The research that we published last month showed that Dutch insurers do not do enough for biodiversity. With your insurance money, your insurer invests in companies that are active in the cocoa industry. An insurer’s investment choice can have a positive or negative impact on biodiversity. One of the largest cocoa companies in which insurers invest is Nestlé. On paper, Nestlé has a neat sustainability policy. It is up to the insurers to find out how this policy is implemented in practice.

Headerfoto: Cacao growing on a farm in the Department of Guaviare, Colombia. Pic by Neil Palmer (CIAT). (CC BY-NC-SA 2.0)

What is wrong with the cocoa industry?

The cocoa industry knows a number of sustainability challenges. An estimated 2 million children alone work in the cocoa sector in West Africa. Many farmers earn below a living wage. There are governance problems, such as corruption. In addition, the industry knows severe environmental issues, such as the excessive use of fertilizer and harmful pesticides. Tropical deforestation from industrial cocoa plantations is a major problem for biodiversity.

Nestlé Cacoa Plan and biodiversity

Swiss company Nestlé launched the Nestlé Cocoa Plan to build a more responsible cocoa supply chain in West Africa.
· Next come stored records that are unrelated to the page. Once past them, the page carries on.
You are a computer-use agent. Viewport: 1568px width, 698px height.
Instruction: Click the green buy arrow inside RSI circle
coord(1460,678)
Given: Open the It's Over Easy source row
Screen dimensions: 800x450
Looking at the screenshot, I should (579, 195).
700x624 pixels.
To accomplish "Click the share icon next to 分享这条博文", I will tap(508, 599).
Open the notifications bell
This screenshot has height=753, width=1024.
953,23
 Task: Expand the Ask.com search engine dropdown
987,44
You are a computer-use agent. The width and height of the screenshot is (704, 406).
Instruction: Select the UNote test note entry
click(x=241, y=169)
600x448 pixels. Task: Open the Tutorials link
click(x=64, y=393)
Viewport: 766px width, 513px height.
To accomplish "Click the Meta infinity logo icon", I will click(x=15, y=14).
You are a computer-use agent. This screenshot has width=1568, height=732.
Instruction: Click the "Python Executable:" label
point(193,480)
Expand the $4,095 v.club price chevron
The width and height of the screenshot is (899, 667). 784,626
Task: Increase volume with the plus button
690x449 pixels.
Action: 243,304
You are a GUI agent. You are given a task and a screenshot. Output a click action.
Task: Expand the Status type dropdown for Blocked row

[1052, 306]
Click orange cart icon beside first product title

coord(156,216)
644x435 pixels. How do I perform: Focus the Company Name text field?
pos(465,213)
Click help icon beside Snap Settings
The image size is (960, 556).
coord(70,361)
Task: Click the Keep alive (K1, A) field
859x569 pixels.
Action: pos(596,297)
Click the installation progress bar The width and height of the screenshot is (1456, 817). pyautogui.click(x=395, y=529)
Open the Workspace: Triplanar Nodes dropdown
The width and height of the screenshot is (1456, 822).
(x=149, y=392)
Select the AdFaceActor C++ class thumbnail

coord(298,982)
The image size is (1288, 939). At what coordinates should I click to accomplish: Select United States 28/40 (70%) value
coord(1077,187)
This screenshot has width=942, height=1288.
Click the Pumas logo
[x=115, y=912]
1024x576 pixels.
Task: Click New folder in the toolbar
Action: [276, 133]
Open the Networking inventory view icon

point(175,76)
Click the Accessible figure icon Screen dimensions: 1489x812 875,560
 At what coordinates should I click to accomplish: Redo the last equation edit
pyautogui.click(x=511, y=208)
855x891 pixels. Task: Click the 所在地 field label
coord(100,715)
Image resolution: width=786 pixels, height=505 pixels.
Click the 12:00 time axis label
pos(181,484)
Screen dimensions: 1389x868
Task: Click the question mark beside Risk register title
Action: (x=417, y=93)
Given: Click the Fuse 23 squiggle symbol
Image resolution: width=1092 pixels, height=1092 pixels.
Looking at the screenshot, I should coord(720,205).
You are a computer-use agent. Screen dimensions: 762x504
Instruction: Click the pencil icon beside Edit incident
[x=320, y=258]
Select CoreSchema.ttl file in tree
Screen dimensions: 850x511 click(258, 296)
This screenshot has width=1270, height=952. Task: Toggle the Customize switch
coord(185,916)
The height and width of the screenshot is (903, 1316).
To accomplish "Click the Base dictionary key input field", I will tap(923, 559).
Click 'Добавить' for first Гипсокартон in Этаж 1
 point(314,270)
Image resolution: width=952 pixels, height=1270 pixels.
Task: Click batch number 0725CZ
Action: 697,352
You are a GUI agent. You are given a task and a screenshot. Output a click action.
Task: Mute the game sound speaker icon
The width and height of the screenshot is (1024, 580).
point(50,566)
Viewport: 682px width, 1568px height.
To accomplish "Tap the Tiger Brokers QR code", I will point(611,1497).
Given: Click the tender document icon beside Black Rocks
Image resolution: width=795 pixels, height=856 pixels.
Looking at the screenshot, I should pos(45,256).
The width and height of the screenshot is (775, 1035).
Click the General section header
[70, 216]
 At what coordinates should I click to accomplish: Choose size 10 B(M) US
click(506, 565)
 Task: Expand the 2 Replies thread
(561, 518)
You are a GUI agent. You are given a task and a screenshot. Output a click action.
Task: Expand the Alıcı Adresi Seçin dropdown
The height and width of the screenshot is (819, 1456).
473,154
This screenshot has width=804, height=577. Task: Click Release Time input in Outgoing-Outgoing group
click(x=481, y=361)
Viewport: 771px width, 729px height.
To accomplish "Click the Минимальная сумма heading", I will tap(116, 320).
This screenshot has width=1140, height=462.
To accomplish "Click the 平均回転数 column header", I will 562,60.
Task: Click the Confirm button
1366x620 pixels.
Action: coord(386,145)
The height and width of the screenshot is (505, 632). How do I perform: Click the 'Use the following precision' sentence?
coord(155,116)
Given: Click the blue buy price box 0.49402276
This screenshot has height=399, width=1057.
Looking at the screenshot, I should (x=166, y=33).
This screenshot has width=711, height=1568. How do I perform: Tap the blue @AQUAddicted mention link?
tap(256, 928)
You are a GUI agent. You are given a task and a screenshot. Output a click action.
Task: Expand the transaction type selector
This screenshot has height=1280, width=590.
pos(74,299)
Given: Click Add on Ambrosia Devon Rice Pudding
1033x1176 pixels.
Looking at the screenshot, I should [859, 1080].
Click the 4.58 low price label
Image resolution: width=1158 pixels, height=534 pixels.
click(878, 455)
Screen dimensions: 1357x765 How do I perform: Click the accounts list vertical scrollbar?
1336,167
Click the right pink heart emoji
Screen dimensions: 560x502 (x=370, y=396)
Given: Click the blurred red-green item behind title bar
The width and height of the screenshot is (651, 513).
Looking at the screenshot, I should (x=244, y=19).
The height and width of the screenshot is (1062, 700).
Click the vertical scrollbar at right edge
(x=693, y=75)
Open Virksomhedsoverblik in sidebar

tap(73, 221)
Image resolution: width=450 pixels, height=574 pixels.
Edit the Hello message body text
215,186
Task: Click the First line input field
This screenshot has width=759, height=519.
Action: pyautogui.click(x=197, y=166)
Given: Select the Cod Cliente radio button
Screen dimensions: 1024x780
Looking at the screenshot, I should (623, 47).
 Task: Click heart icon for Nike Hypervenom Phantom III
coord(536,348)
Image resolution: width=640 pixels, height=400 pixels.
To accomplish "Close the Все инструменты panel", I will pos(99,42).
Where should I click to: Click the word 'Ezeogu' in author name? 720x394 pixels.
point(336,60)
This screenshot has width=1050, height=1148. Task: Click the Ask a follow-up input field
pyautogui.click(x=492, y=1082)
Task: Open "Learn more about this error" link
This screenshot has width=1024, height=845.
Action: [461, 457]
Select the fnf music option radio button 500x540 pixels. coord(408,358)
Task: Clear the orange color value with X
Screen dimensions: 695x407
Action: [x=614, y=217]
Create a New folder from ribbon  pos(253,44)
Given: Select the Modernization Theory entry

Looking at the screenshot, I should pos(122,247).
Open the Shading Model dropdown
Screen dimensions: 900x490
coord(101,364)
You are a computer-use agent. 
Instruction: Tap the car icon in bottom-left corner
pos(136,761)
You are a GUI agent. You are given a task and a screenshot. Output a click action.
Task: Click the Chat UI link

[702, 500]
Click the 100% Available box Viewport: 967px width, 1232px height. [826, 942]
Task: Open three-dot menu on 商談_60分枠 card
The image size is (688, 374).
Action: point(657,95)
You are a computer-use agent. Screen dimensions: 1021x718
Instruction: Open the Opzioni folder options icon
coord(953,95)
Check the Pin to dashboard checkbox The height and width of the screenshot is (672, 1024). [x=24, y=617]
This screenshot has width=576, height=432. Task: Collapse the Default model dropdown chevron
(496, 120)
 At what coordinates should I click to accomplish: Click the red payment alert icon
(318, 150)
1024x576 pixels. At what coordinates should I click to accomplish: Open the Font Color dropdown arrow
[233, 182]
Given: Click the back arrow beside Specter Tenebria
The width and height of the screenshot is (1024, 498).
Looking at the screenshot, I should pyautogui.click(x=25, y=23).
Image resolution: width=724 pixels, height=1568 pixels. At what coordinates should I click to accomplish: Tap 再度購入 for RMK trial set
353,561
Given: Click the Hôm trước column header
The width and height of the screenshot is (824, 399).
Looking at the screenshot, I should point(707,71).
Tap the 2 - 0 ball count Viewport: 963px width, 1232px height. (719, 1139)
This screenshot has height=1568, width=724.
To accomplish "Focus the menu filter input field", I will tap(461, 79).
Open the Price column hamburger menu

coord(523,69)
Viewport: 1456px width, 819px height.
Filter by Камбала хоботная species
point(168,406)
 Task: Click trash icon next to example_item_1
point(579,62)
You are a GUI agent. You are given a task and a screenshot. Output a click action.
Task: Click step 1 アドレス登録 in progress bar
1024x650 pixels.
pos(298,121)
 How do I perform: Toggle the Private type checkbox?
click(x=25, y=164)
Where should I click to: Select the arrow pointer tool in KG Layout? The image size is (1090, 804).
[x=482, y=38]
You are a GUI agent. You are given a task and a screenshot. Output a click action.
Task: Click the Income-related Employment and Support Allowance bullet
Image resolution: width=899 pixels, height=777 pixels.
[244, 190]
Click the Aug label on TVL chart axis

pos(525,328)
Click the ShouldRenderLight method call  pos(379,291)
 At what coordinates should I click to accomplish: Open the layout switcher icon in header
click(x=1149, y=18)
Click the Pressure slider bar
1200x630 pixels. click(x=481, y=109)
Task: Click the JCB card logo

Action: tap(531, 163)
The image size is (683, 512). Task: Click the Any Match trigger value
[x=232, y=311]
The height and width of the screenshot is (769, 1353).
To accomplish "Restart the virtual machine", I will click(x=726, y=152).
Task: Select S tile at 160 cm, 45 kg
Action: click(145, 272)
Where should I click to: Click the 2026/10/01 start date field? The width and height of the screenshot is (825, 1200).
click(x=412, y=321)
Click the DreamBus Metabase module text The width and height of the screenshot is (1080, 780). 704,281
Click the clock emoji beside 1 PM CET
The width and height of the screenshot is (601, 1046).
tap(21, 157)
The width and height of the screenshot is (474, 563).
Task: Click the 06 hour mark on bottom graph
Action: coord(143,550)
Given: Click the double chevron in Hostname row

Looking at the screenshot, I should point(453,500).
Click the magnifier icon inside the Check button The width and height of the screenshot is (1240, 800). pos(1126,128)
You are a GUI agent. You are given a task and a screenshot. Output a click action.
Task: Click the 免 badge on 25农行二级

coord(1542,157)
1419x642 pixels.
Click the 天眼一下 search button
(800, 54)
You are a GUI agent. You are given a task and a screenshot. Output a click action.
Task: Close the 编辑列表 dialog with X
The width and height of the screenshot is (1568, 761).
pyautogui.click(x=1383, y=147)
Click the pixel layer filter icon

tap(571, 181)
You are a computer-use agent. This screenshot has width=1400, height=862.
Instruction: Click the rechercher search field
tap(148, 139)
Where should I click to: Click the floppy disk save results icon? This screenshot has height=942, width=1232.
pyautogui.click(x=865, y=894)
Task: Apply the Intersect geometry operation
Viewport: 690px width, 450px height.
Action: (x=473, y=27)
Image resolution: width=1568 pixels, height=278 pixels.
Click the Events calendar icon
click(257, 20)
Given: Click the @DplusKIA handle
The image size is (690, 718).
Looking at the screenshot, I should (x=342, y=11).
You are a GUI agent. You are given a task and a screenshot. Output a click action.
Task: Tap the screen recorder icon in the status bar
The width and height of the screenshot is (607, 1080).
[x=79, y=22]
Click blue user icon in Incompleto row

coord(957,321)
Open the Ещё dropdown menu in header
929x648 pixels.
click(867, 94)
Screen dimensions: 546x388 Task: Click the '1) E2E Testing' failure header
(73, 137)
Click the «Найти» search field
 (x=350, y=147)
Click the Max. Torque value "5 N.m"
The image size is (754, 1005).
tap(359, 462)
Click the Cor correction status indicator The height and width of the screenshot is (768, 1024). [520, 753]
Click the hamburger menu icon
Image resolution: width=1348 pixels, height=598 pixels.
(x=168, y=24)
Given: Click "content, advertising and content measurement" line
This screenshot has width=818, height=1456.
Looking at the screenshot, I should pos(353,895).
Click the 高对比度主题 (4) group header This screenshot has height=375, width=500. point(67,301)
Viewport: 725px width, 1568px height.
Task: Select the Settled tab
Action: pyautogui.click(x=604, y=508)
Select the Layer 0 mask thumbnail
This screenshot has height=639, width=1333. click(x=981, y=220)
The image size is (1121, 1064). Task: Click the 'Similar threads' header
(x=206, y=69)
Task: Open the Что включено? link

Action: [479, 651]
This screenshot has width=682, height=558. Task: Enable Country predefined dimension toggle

This plan was launched in 2009, aiming to end cocoa deforestation, increase farmers’ income, ensure high quality cocoa and address supply chain issues such as child labor. Since 2009, 124,000 farmers have joined the program, and this has led to, among other things, a halving of child labor in the cocoa supply chain in the area. The program has also worked to provide training for smaller groups of farmers to get higher production.

But biodiversity is not yet adequately accounted for in the business operations. Most of the cocoa beans that Nestlé buys from local traders are still produced in monoculture plantations with irresponsible use of chemical fertilizers and pesticides. Nestlé Cocoa Plan has encouraged many cocoa farmers to get Rainforest Alliance certification, but these farmers do not earn a sufficient price premium from Nestlé for the extra work and investment they have to make. This means that cocoa farmers’ livelihoods suffer because of Nestlé’s low purchase prices, leaving few farmers motivated to pursue responsible cocoa farming.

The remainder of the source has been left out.